Letting Objects speak
Editor: Kovacevic, Ahmed, Ion, William, McMahon, Chris, Buck, Lyndon and Hogarth, Peter
Author: Leblanc, Tatjana
“We seem as a species to be driven by a desire to make meanings: above all we are surely Homo significans - meaning makers“ D. Chandler
Communication is not limited to words, sounds or gestures that people use to converse among themselves. Artifacts are also vehicles of messages, which emit multi-sensory cues and generate affordance. Yet, in order to be understood we need to speak the same language. Therefore, designers need to learn how to use cues that can be effortlessly interpreted by a variety of users. Creating meaningful products is a subject that is indeed of great importance to design. Although, linguists, semioticians and cognitive psychologists make the study of perception and cognitive processes their main concern, design has become interested in how people generate or derive meaning from products that they use. Krippendorff stresses that “Design has to shift gears…” and focus on creating products that are meaningful to the user and that are able to easily communicate its purpose and values. However, the question remains, how to know what something means to others or more so, how to design meaningful things?

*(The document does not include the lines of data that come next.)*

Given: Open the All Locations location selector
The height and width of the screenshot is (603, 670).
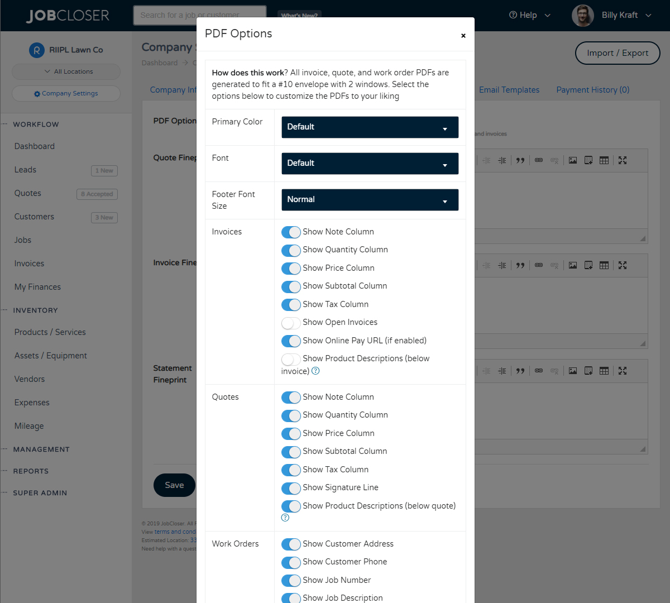Looking at the screenshot, I should (66, 71).
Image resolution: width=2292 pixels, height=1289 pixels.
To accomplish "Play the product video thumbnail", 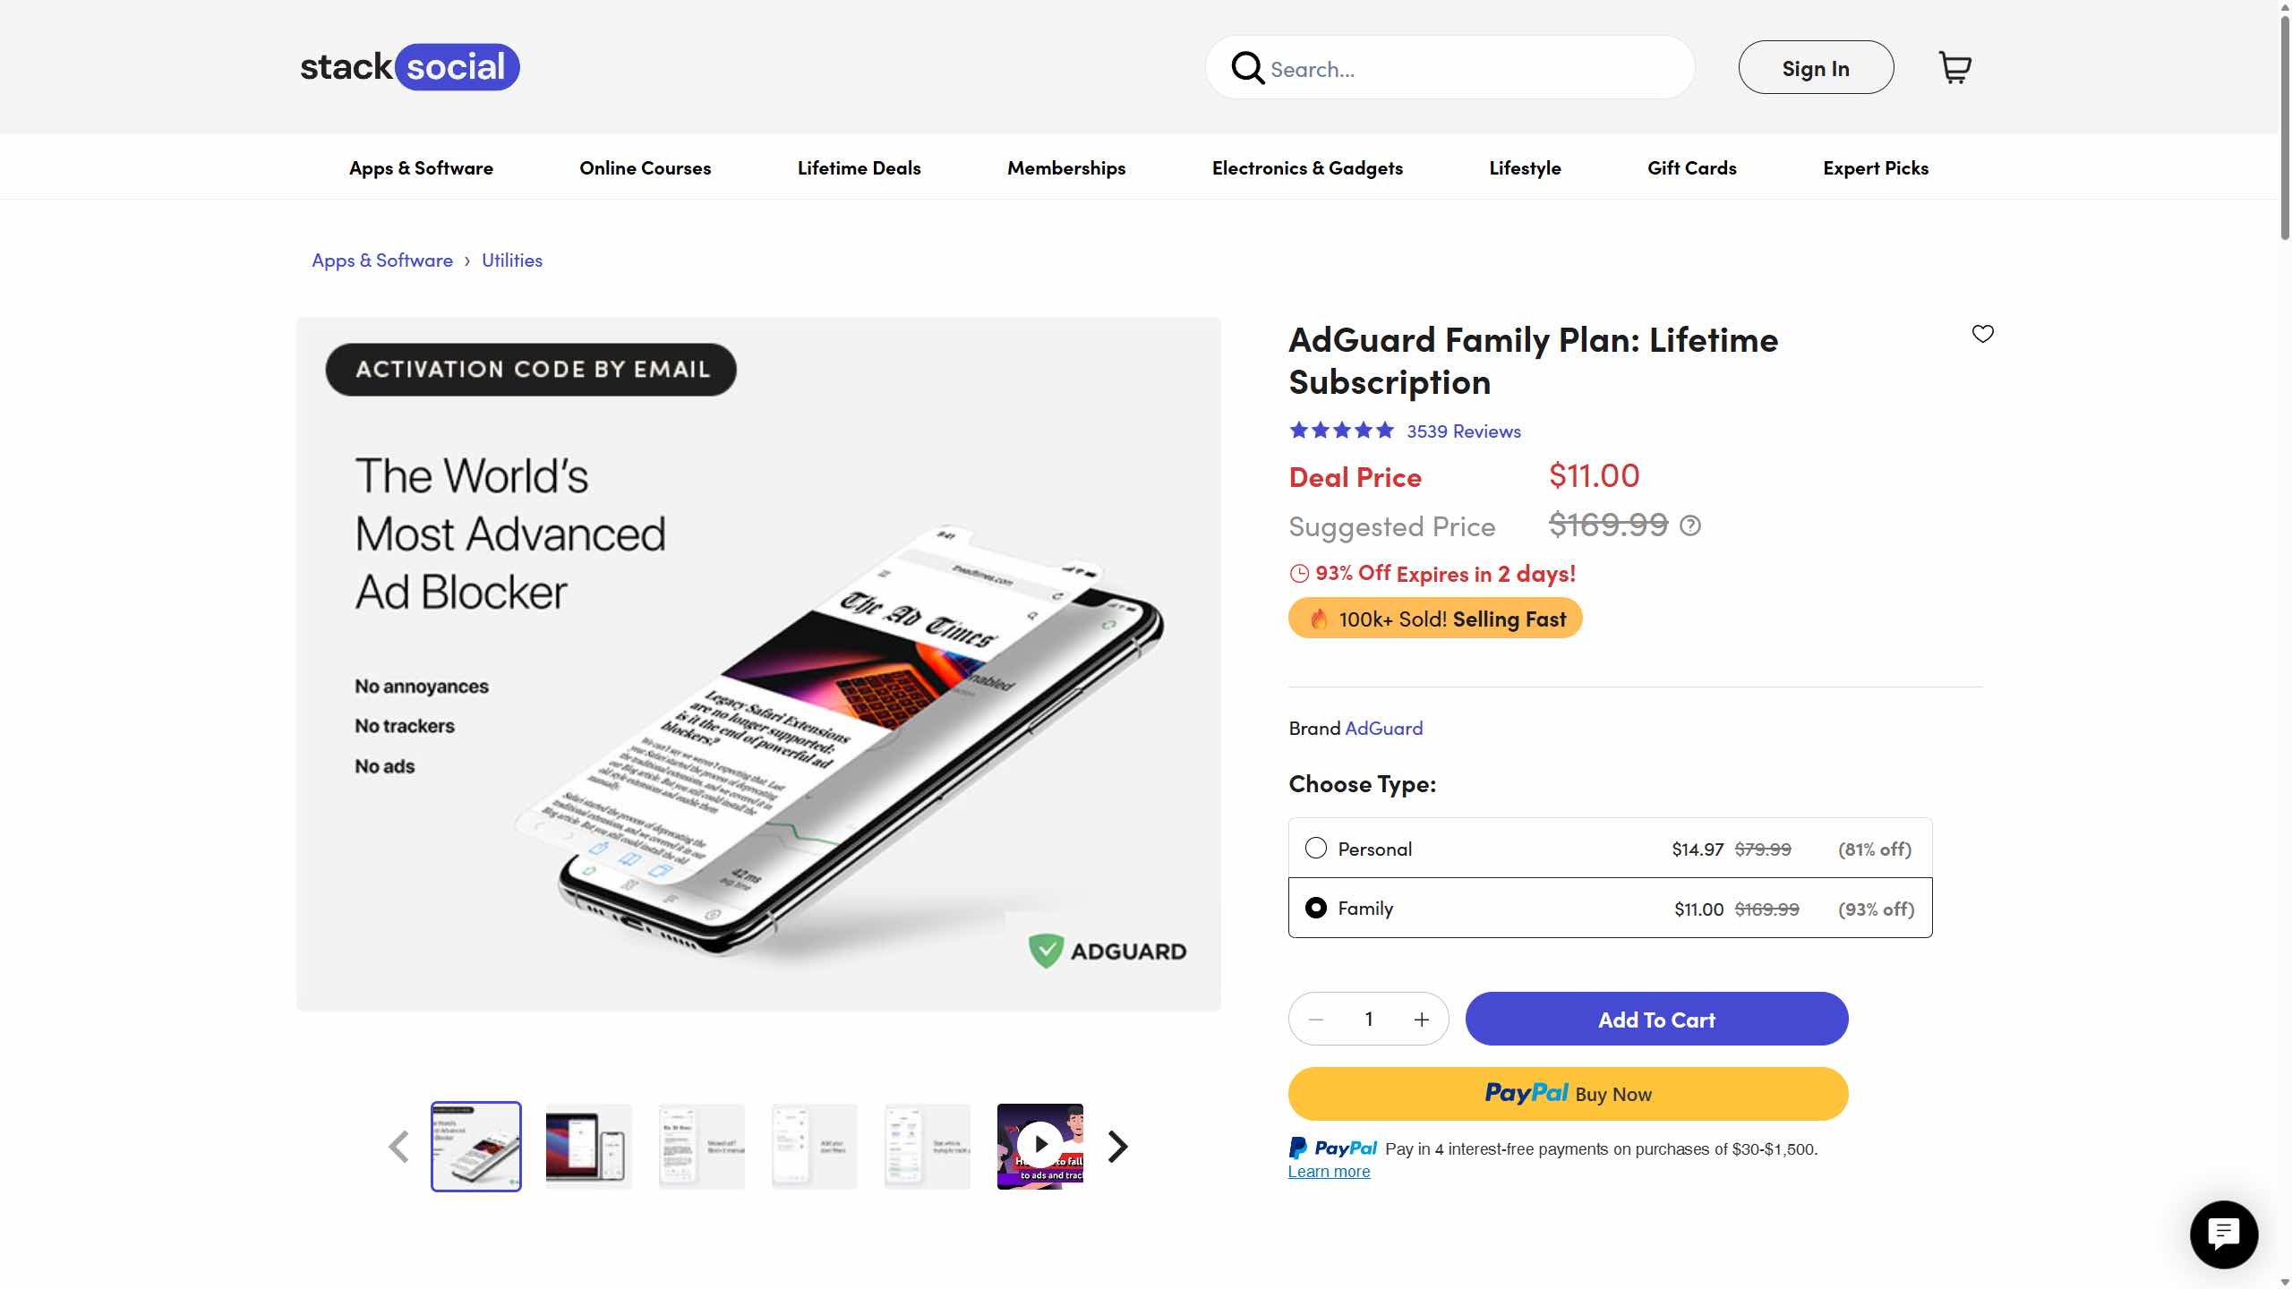I will click(1039, 1145).
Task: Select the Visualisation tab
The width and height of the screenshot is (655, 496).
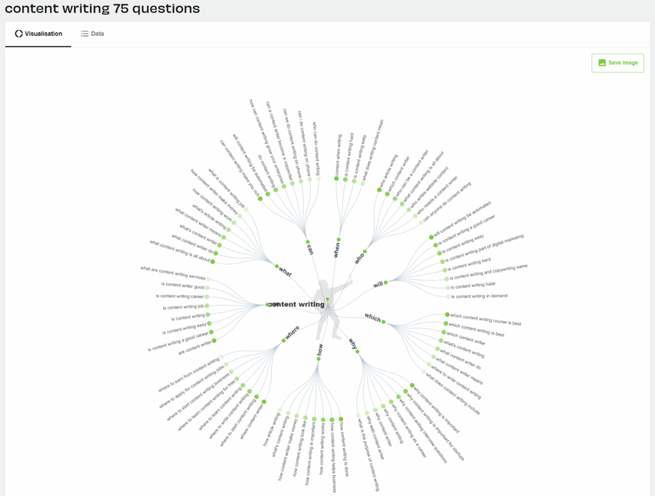Action: tap(38, 34)
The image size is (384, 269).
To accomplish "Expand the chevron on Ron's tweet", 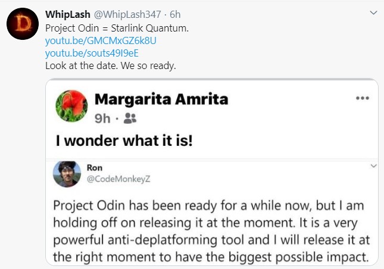I will [373, 166].
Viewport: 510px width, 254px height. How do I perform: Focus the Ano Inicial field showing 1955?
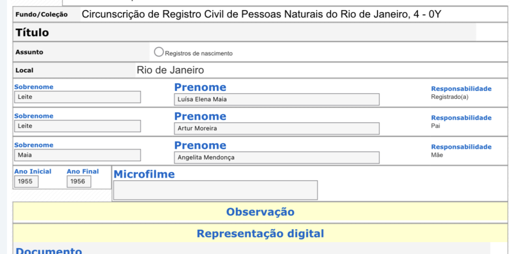[26, 182]
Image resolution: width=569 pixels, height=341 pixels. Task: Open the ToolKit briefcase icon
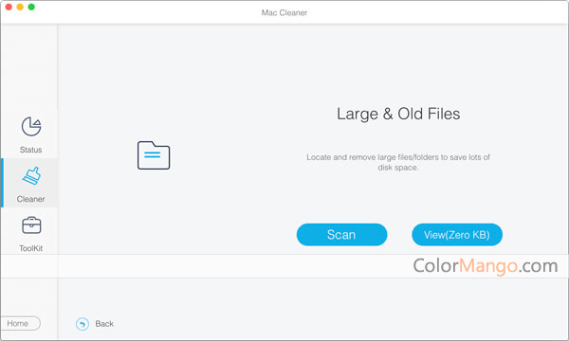[31, 225]
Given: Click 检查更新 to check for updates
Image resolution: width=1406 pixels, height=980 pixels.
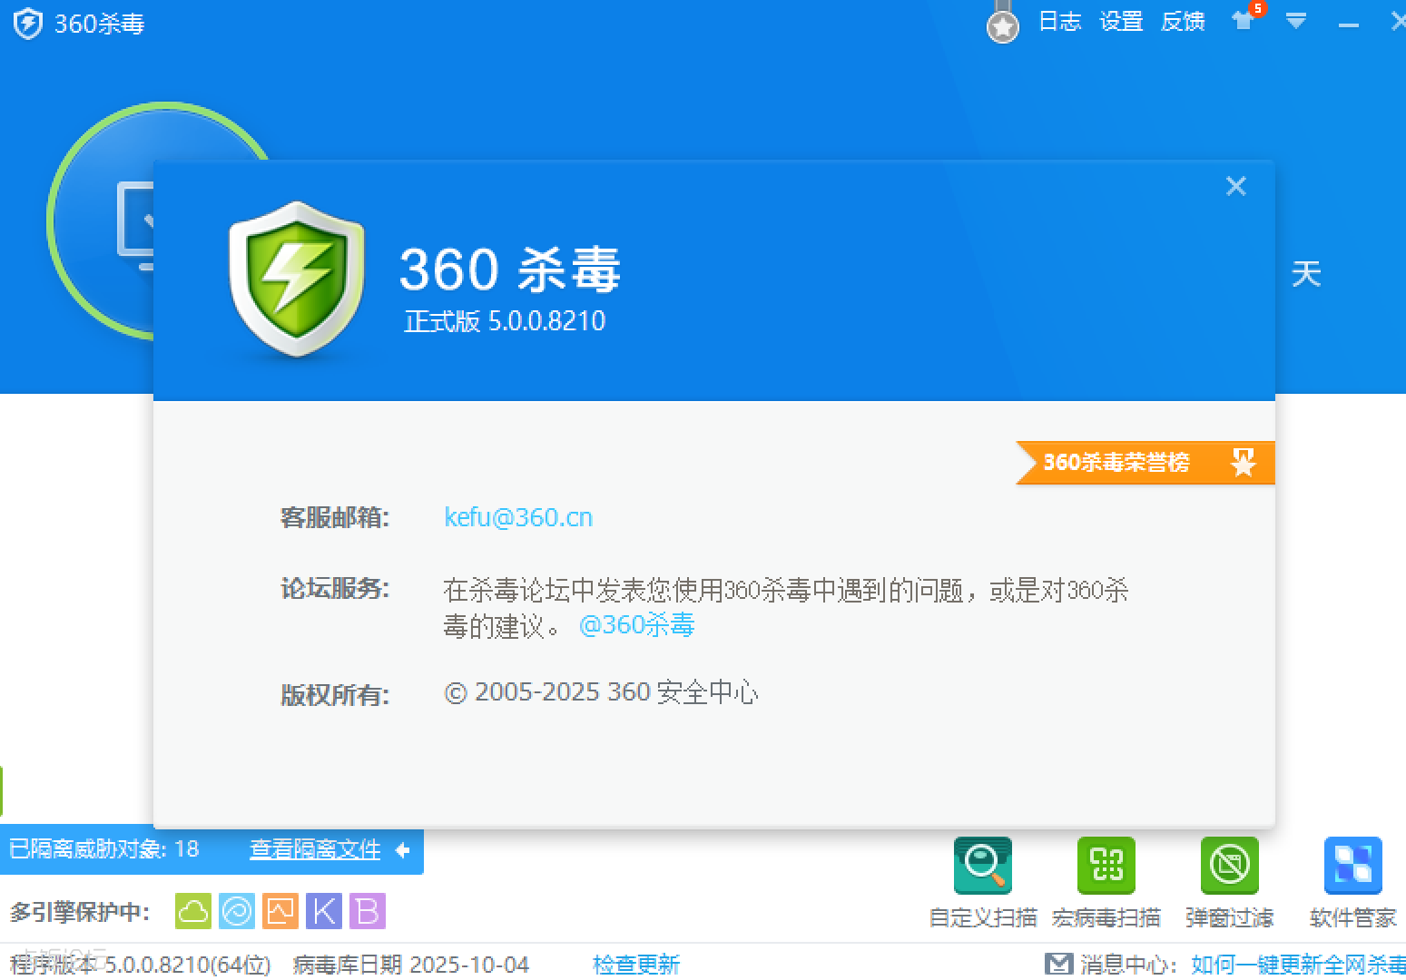Looking at the screenshot, I should pos(635,964).
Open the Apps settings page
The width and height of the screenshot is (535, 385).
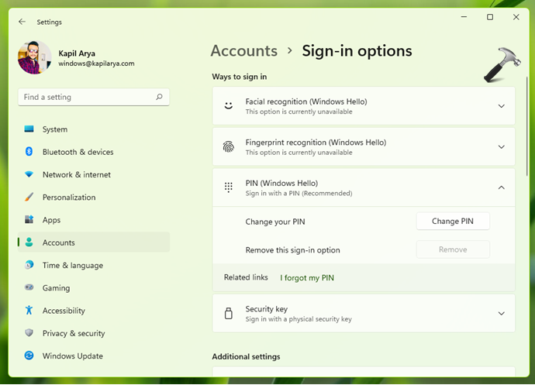[x=51, y=220]
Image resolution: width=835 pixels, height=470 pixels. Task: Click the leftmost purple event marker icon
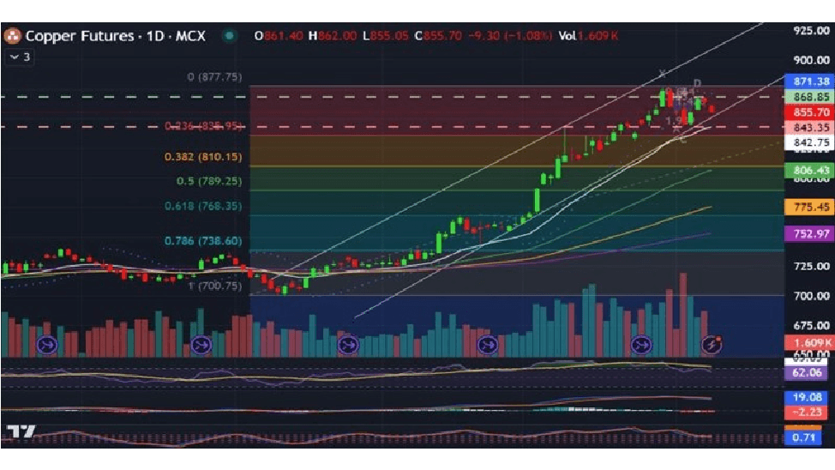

In order to address this aspect of designing, some design schools started introducing their students to human perception and cognitive processes with the intent to increase their awareness about the nuances of human perception and experience of the material world. Such insights help designers better understand the end users and target the design message accordingly. The purpose of this paper is to present a series of analytical and creative exercise modules that have been especially designed to teach students to decipher the semantic qualities of artifacts and to categorize them, to generate sense-making messages and cues that denote a specific use and connote values (Brand value). In addition, students explore explicit or subtle ways of communicating and reflect on when products can be/ should be polysemic or monosemic. In other words, they learn to see, by looking for cues and interpreting them in order to apply the knowledge gained to design by using shapes, colors, textures, materials, sounds and so on. This teaching approach helps develop the ability to articulate design intent, to describe a product’s character, to justify design language, to communicate through signs and ultimately to create meaningful things. These exercises revealed themselves as an excellent evaluation tool allowing teachers to judge students’ ability to assimilate and apply theoretical knowledge to design problems rather than evaluating their ability to memorize theories through traditional exams.